:: What you should do ::
The answer must be a bare number: the count of lines below that contain "triangle".
────
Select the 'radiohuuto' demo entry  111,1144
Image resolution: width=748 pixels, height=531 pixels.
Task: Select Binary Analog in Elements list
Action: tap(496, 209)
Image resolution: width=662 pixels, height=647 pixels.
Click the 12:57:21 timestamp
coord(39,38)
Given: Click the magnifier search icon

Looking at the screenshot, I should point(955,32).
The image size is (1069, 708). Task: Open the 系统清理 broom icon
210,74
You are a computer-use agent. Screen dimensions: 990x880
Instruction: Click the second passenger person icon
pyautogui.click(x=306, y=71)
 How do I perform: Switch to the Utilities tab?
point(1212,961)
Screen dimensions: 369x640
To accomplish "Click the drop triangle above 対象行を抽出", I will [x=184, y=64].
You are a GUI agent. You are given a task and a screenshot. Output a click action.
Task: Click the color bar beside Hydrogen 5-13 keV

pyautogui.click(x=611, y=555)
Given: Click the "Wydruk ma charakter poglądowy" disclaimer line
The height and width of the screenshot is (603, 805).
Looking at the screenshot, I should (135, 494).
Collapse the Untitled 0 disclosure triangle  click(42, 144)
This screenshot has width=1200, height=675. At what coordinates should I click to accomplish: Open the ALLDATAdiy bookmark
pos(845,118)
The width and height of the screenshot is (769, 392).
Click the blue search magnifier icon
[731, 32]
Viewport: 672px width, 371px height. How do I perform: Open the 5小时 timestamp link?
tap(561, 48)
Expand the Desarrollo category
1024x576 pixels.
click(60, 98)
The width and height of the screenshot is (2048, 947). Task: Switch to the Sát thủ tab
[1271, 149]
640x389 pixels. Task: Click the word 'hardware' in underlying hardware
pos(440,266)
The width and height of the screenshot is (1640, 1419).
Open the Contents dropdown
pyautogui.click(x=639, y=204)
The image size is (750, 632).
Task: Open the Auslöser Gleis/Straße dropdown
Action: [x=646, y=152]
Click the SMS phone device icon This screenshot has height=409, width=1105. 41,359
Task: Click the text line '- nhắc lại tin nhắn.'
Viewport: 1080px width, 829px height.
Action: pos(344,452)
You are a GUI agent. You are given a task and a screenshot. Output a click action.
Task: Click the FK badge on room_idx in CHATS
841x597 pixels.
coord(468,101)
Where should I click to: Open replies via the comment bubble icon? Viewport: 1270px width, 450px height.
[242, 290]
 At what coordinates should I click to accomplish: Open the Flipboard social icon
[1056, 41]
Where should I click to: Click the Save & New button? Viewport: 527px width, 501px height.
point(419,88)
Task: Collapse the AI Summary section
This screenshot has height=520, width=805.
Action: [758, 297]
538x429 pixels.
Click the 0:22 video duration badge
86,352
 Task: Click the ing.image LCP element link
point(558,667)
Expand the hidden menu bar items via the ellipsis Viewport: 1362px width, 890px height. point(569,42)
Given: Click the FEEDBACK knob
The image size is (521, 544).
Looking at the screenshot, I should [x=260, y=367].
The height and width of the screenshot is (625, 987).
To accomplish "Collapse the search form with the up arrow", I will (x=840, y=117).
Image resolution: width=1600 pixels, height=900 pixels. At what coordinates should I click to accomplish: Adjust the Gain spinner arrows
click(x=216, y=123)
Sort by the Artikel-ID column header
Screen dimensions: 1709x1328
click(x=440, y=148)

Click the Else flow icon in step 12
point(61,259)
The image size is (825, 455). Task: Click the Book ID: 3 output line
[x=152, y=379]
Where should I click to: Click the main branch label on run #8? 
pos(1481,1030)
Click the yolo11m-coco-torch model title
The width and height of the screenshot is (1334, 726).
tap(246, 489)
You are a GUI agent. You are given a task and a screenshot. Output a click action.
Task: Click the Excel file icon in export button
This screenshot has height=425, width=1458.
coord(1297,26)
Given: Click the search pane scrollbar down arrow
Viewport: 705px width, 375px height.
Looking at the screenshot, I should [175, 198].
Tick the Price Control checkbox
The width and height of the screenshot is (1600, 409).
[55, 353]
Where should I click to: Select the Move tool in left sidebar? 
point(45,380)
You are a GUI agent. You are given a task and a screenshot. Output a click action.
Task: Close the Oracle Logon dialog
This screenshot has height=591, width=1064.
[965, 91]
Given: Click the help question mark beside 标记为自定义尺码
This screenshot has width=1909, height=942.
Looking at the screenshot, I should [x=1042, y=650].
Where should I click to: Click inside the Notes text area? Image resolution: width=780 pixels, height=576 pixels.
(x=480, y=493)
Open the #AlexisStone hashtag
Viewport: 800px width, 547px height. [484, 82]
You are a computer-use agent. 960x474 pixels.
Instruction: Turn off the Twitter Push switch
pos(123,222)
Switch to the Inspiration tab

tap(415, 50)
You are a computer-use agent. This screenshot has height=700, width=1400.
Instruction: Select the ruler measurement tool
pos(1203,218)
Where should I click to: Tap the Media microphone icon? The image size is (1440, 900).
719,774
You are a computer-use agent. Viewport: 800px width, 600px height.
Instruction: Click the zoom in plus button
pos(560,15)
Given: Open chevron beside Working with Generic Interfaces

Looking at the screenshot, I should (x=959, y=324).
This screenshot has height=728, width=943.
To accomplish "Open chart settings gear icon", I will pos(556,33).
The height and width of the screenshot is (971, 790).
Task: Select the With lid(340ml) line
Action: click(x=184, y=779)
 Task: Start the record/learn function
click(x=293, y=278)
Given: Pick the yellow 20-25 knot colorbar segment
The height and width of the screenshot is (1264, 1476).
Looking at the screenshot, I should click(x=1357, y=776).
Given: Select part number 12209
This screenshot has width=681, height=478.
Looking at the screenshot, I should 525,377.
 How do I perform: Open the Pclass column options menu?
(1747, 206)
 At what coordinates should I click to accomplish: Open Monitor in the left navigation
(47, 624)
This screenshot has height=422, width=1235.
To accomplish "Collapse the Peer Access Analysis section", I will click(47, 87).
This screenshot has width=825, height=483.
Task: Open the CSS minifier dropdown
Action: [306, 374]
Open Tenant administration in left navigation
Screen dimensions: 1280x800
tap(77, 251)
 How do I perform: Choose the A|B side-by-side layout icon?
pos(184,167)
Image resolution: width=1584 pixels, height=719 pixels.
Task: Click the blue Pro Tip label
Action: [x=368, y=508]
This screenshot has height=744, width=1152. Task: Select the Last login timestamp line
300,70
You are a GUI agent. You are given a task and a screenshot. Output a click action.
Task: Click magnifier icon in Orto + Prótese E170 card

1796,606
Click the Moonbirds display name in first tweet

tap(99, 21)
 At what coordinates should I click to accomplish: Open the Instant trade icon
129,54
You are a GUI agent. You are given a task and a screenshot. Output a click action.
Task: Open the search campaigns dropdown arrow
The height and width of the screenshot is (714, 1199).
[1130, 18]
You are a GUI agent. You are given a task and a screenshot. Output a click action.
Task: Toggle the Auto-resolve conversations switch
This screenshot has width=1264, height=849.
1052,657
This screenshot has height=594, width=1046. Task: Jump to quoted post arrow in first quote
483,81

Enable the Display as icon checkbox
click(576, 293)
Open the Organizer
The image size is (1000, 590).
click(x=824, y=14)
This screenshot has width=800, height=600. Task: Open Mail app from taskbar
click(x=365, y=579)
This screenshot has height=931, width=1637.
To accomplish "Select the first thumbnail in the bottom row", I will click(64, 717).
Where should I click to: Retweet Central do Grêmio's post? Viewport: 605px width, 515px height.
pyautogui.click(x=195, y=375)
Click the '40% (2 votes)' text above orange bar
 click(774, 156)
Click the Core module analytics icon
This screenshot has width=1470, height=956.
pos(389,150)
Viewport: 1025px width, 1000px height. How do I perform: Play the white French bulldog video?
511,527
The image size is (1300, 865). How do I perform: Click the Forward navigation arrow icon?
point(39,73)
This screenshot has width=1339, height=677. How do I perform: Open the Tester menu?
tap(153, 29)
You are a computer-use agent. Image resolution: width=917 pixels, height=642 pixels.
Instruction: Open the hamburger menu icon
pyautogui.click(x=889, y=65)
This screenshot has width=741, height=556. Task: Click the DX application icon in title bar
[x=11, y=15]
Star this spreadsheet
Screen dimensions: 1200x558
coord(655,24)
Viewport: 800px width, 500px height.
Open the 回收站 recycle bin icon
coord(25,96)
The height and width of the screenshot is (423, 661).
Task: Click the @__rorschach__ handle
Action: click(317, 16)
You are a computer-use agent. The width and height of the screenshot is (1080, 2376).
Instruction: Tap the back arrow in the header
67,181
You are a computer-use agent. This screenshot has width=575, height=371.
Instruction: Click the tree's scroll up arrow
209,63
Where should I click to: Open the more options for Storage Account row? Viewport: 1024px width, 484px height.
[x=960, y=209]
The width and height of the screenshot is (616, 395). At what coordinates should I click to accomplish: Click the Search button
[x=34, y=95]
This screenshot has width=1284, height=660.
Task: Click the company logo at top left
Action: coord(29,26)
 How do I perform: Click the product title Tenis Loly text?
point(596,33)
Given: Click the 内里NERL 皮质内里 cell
────
:: The completed task ::
2